The Clinton camp is twisting logic, though. They want not only to have the entire vote from that day counted, but also the delegates attached to them.

The delegates are entirely separate from the vote. If Michigan was given 10 delegates, 100 delegates or 1000 delegates from their election, the breakdown of those delegates would be based on the vote breakdown. The number of delegates given to Michigan by the DNC is not sacred. However, the Clinton camp is using an implicit argument that there is a delegate to vote metric in play that should be honored. This implicit argument wants to use the popular vote measure as the sacred rule, then transfer that immutability to the delegate count as well, which obviously is not.

The number of delegates has nothing to do with the number of people voting. I showed this earlier with the contrast between Indiana and Missouri, in which 423,000 more people came out to vote in Indiana than in Missouri, but both states only got 72 delegates.

If the Clinton campaign is so interested in counting every vote, then the compromise is easy. Michigan's 128 pledged delegates should be halved to 64 pledged delegates, and those 64 delegates should be apportioned based on the vote in Michigan, so long as the uncommitted vote is dealt to Obama.

This would create a 36.5 - 27.5 split of pledged delegates, but still honor the votes that were counted.

What to do with the superdelegates? Halve their vote. The Clinton argument for using the actual vote from January to seat the pledged delegates does not transfer to the undemocratically selected superdelegates, who have seats based on political standing. Senator Clinton would have a tough time arguing that the spirit of democracry she is pursuing for the pledged delegates based on the actual vote applies to the backroom superdelegates.

**Problem description:**
Continue the piece on seating Michigan's delegates, picking up right after its last sentence.

**Records supplied:**

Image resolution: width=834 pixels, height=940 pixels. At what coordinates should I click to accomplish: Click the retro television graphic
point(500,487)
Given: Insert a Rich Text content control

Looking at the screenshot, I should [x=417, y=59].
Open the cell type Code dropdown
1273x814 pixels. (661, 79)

==

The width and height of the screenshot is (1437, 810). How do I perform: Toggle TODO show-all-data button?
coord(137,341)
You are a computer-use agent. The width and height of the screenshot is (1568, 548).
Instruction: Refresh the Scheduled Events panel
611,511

**Exercise response:**
Conclusion:

Give Michigan 64 full pledged delegates to allocated based on the vote of the day, thus preserving the spirit of the vote and the voters' "intent", no matter how flawed or incomplete that metric is.

Give Michigan 30 half-votes for its 30 superdelegates (28 automatic delegates + 2 add-on delegates), for 15 superdelegate votes.

Michigan's delegation would then be 79 total delegates: 64 whole pledged delegates and 15 (30 half-counted) superdelegates.

Simple, and it honors the Clinton "argument" about the will of the voter and the DNC Rules committee argument that the state, and not the voters, should be punished for its blatant disrespect of the DNC primary process. The right to vote will be honored, but there is no constitutional or sacred right that the delegates apportioned in the state should be kept the same by the very rules-maker that has the right to make the rules as the party sees fit.